Cinco míseros escudos

 



   Eh pá, se fores a terra não leves dinheiro! Quando eles topam assaltam a malta. Assim fiz; fui a terra sem um tostão no bolso! Uma das coisas mais estúpidas que fiz na minha vida marítima!

   Foi pelos idos de 73, teria aí uns 22 anos. O Uíge fazia a carreira Lisboa-Bissau-Lisboa. Transportava militares, nos dois sentidos. Uma missão algo deprimente. Especialmente deprimente quando alguns tripulantes aproveitavam para fazer um dinheirinho extra. A bordo vendiam-se relógios, rádios, sandes, sei lá mais o quê, aos jovens e ansiosos militares que viajavam nos porões atulhados. Daquela vez, não sei o motivo, o navio fez escala em Cabo Verde, salvo-o-erro no Mindelo.

   Admirador da música cabo-verdiana, do Bana, do Eugénio Tavares, do Fernando Queijas, do tom dolente e ritmo ondulado das mornas e da alegria vibrante das coladeras, tinha que a ouvir na fonte, nas tabernas, onde era tocada em modo livre - tipo “jam session" -, habitualmente em convívio de gerações que incluía instrumentos típicos como, rabeca, violino, viola, cavaquinho, clarinete, reco-reco e maracas, entre garrafas de vinho tinto e cachaça e alguma "bucha" para enganar a fome.

   Anoitecia quando o navio atracou. Anda tinha umas horas livres, três ou quatro antes do próximo quarto. E lá fui, à sorte, na direção da cidade, perguntando às poucas pessoas que ia encontrando, por uma tasca onde fosse possível ouvir música.
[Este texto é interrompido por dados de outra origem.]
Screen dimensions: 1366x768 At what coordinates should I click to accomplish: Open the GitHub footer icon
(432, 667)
   Ao passar numa rua escura, ouvi os sons ténues do que parecia ser uma rabeca. Fui atrás deles. Encontrei a taberna. Entrei. Uma ténue luz amarelada difundia-se na pequena sala logo após a entrada, de portas escancaradas. Em frente o balcão com algumas garrafas e copos de vinho e cachaça. Taberneiro no seu posto, trapo ao ombro e olhar inquisidor. Uns quantos clientes, quatro ou cinco, estavam por ali, pacatamente, conversando e bebendo. De uma das salas do lado vinha um som meio fanhoso da tal rabeca e algo semelhante a maracas e reco-reco. Disseram-me que estava lá um certo fulano a tocar com miúdos “se calhar é uma espécie de escola, pensei”. Um dos presentes, um pouco mais velho que eu veio em minha direção. Conversámos. Não se podia entrar na sala donde vinha a música. Era o reservado! Pediu duas violas, mandou vir uma garrafa de vinho tinto, chamou dois colegas e fomos para uma salinha anexa, aberta.
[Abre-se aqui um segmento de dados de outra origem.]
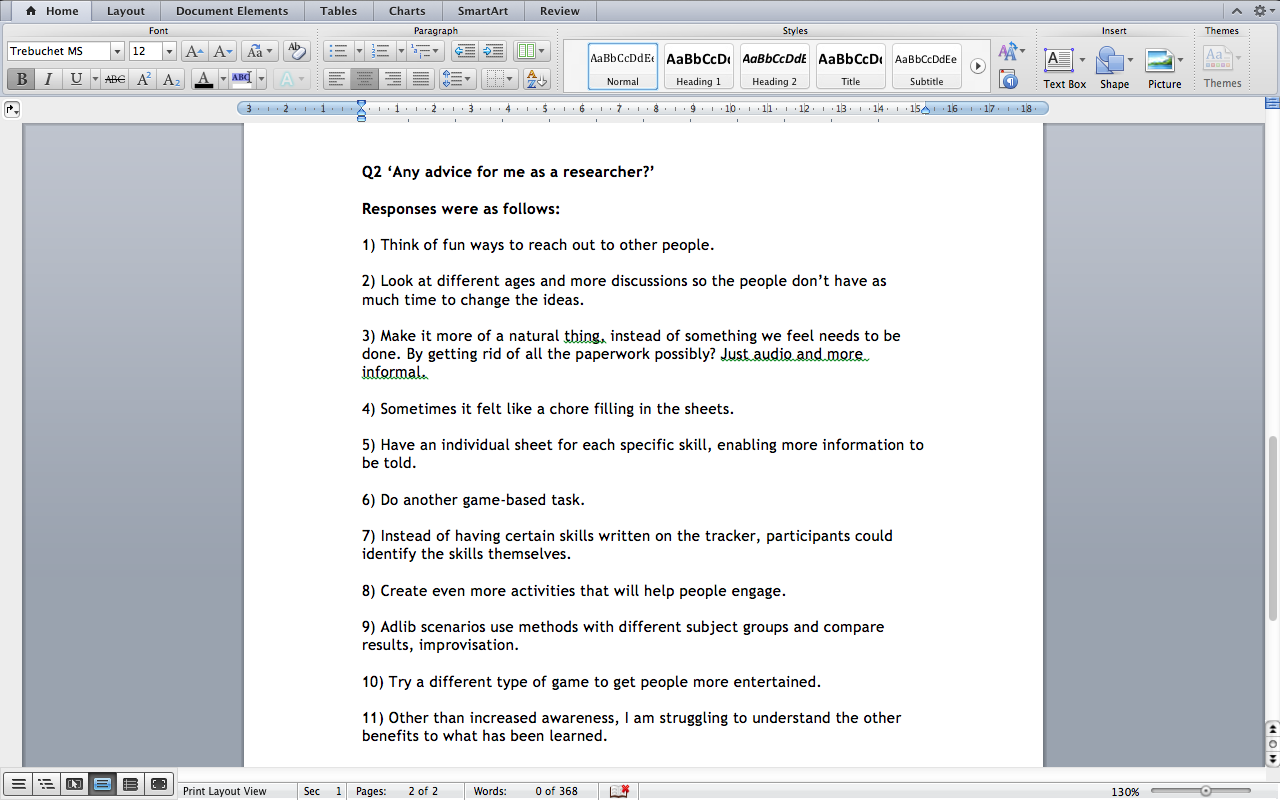Image resolution: width=1280 pixels, height=800 pixels.
Task: Toggle Bold formatting off
Action: pos(21,79)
   Eram bons de viola; sobrava-lhes tempo para aprender e tocar. Tal como a mim, afinal. Tocaram umas modas, várias; mornas e coladeras. A solo e em duo. Maravilhado com tudo aquilo, quando chegava a minha vez acompanhava-me nuns fadinhos, daqueles que todos os portugueses conhecem. Disseram que era bom. Quis acompanhá-los nas coladeras. Que não, que não dava. Que não sabia. Era verdade; não é fácil fazer os baixos bamboleantes da morna e os arpejos ritmados da coladera. Pelo meio, íamos bebendo uns tintos, entusiasmados com a tertúlia. “Este é que era bom para tocar connosco”. Ouvi entre a pequena multidão que se foi juntando. “Pois era, pensei, para mim era, mas…amanhã já cá não estou! Vamos a todo o lado e não estamos em parte nenhuma.”

   Chegada a hora - Foi até à última -, despedi-me e saí. Já na rua, percebi que era seguido. Voltei-me. Era o músico de quem tinha acabado de me despedir. Olhei para ele sob a luz mortiça que se escapava da porta da taberna. Era jovem, sim. Meio andrajoso, vestia algo parecido com zuarte, calças rasgadas nalguns sítios e…descalço! Descalço, meu Deus!
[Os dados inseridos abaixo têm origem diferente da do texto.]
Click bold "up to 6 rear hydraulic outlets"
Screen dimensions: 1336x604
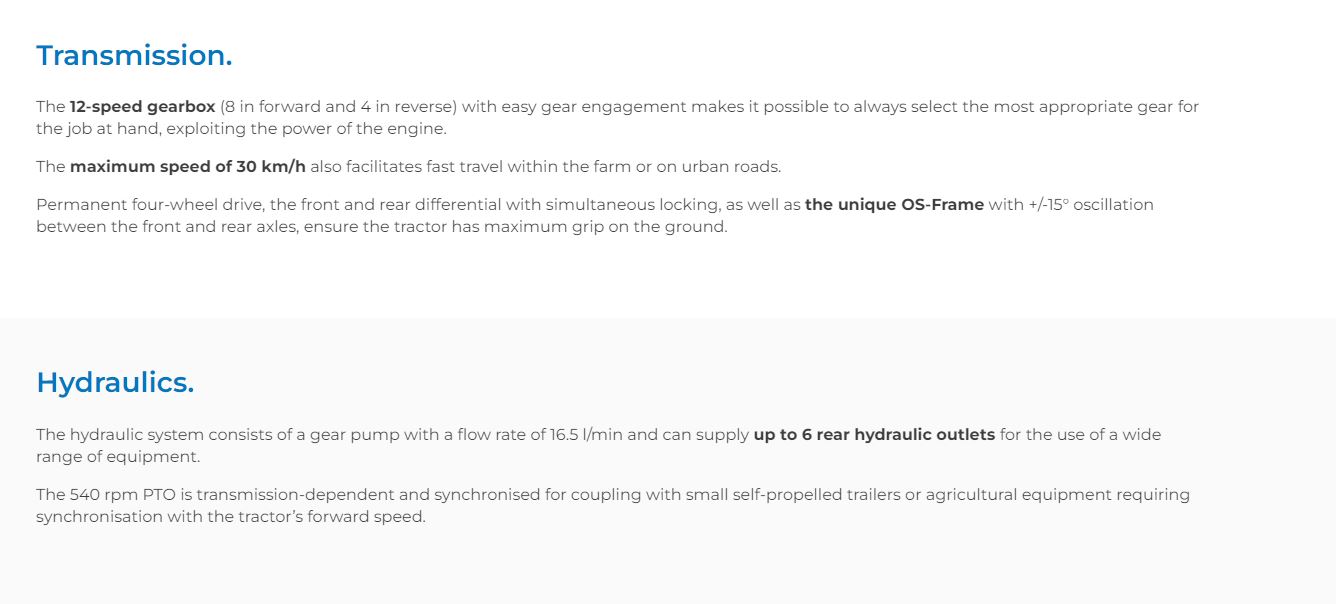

   Comovi-me. Tínhamos ficado amigos. Como era possível andar roto e descalço? Pediu-me cinco escudos para uma garrafa de vinho. Disse-lhe a verdade; não tinha! Insistiu dizendo que impedira um colega de me assaltar, de navalha. Voltei a dizer-lhe que não tinha e convidei-o a acompanhar-me a bordo. Dar-lhe-ia então, com todo o gosto, algum dinheiro. Não quis. Eu não tinha tempo de ir e voltar, estava a pé.

   Olhei-o mais uma vez, antes de retomar o caminho de regresso, triste e comovido, sentindo-me profundamente estúpido por ter acatado o conselho do meu camarada…até hoje. Ocorreu-me mais tarde que talvez tivesse aceitado a camisa, se lha tivesse oferecido. Soube muito tempo depois que, por essa altura, abatia-se sobre Cabo Verde a maior seca das décadas precedentes.

   Desapareceu na penumbra. Nem sequer recordo o seu nome. E se o soube, esqueci-me dele!